▸ **DIRECTIONS**: An exact copy of every line from the one holding "Task: Collapse the" to the end of the entries below is required; leave the pictures out.

━━━ GIVEN ENTRIES ━━━

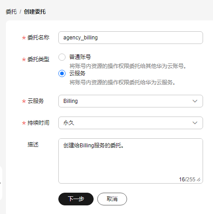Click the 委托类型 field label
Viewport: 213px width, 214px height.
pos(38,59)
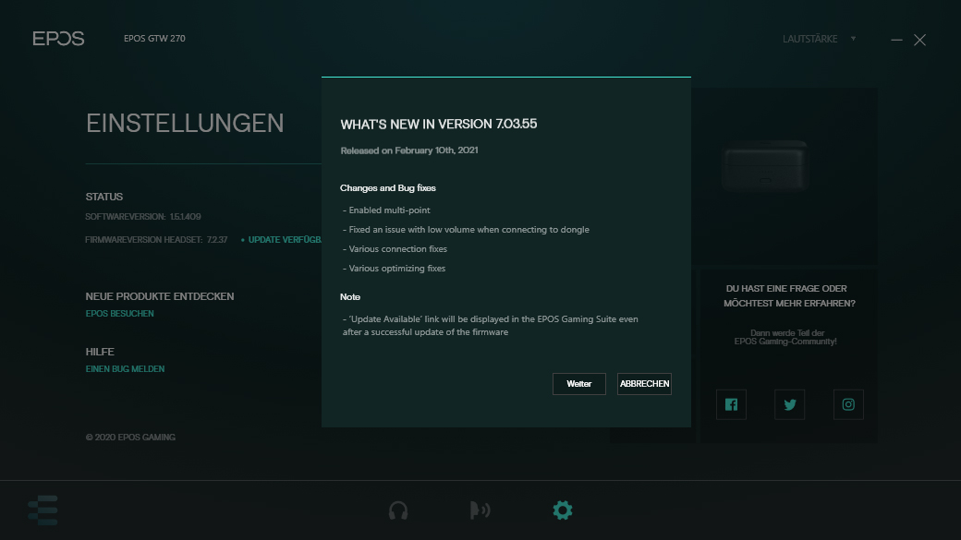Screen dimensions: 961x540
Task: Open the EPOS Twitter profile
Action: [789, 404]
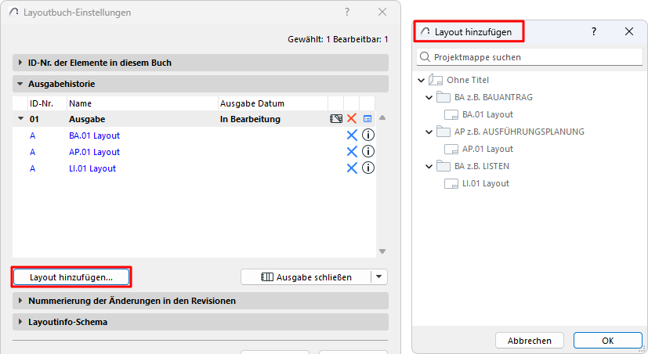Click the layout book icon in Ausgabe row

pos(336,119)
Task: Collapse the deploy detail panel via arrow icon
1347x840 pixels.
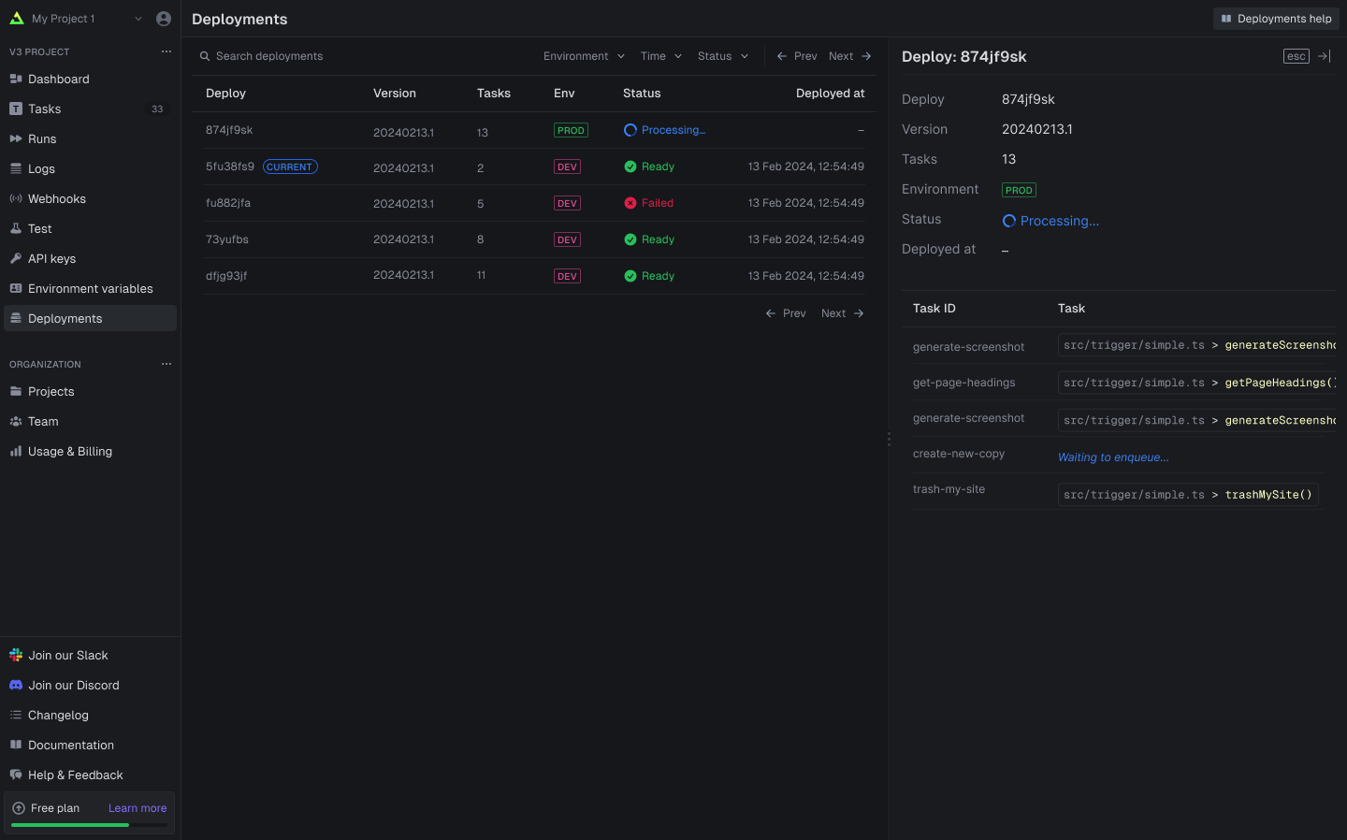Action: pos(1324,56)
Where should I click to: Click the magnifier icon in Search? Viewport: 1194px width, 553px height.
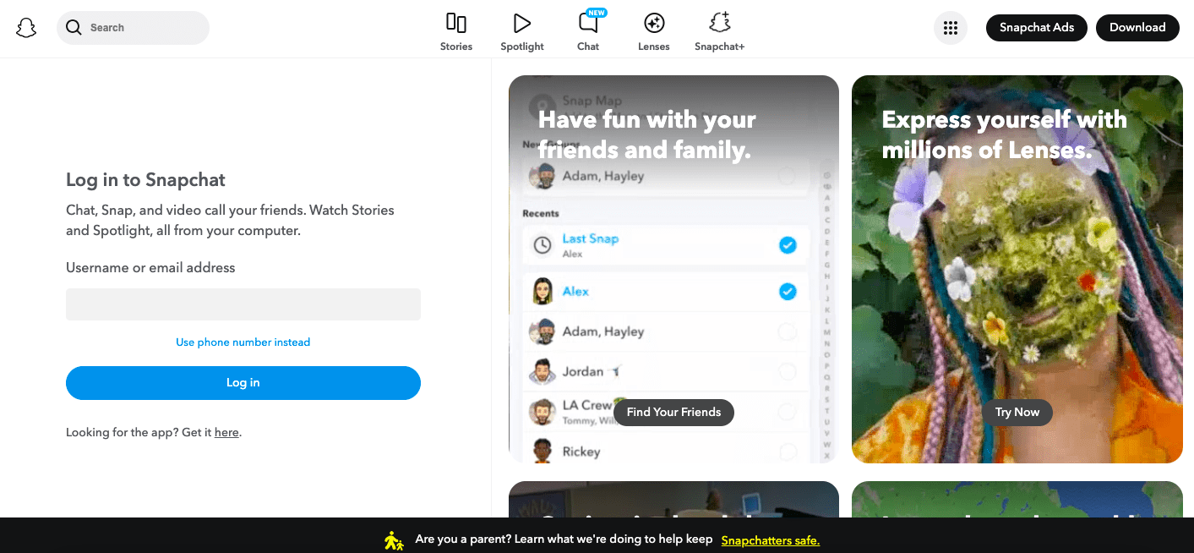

━━━

▸ **TASK RESULT**:
Task: Collapse the deploy detail panel via arrow icon
1347x840 pixels.
Action: pos(1324,56)
Where should I click to: Click the magnifier icon in Search? Viewport: 1194px width, 553px height.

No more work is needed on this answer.